One emerging neighborhood, Cherokee Street, has seen a small business targeted—its windows broken by a self-proclaimed Marxist-Leninist-Maoist group for having the temerity to display a pro-police US flag with a blue stripe running through it. “Pig supporters not welcome,” read the threatening, hand-written note. “Flag goes down or you go down.”

It’s hard out here. Just ask famed black Trump supporter, Henry Davis, who has nearly 88,000 followers on Facebook in addition to having reached the 5,000 Friend limit. I had the good fortune to be invited to his Walnut Park home (97% black neighborhood, crime rate 320% above national average) for a St. Louis traditional fish fry, and this father of a teenage boy told me he’s had his windows broken and threatening notes taped to his door because his neighbors had seen him on Fox News praising the president.

There’s even a local AntiFa mouthpiece who’s threatened to dox Republican legislators and made a veiled threat against President Trump on Twitter, where his account is still active.

Our mayor?
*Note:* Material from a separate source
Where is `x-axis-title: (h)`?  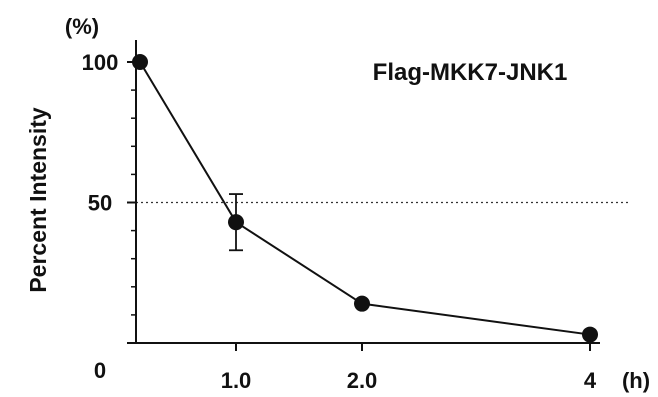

Back in the 1990s, she saw her own husband murdered outside their house during an attempted carjacking, but rather than devise a comprehensive solution to the out-of-control crime issues, upon taking office in 2017 her first order of business was removing a Confederate monument in Forest Park, and plowing over the adjacent roadway formerly known as Confederate Drive.
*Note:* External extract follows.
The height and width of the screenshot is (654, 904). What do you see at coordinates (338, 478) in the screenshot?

Despite all this nonsense, I’ve no plans to flee to the countryside. However much I might be irked by virtue-signaling soy boys and pink-hatted women’s marchers, my preferences are more town than country. If conservatives and libertarians abandon cities completely, the far left will be in full control of the cultural institutions, such as universities and major media organizations, that thrive in urban areas.
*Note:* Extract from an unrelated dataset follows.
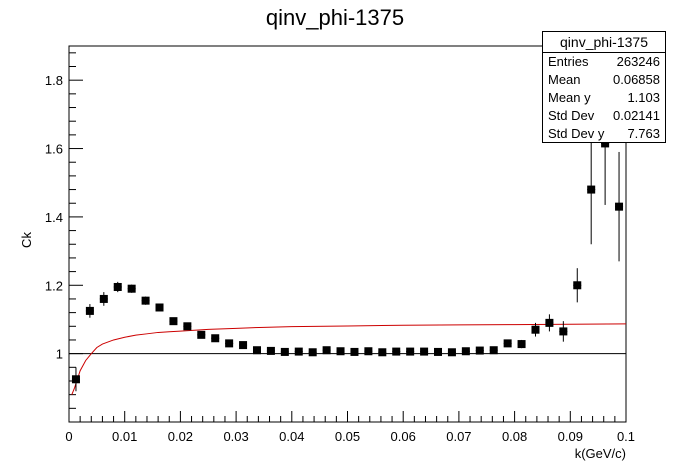 This screenshot has width=696, height=472. What do you see at coordinates (54, 80) in the screenshot?
I see `y-tick-label: 1.8` at bounding box center [54, 80].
Left academics point to highway construction, redlining and blockbusting as being the prime movers behind the fabled White Flight that hollowed out rust belt cities throughout the latter half of the 20th Century, and there they have valid points. But as these cities start to make a comeback, the new residents are bringing with them overwhelmingly left-of-center sensibilities.

Believers in free-market ideology should be a bulwark against the development NIMBY-ism and top-heavy planning that liberals tend to bring to cities. Traditional architecture, closer-knit communities, closer amenities and shorter commutes are just a few of the enticements of urban living that transcend political alignment. As a self-identifying libertarian-leaning conservative with neo-traditional tendencies, I see good reasons to prefer city life to that of suburbia.

So if you have a yearning to embrace a pioneering spirit, come join me in the wilds of St. Louis. And take extra satisfaction knowing that nothing triggers a socialist like being displaced.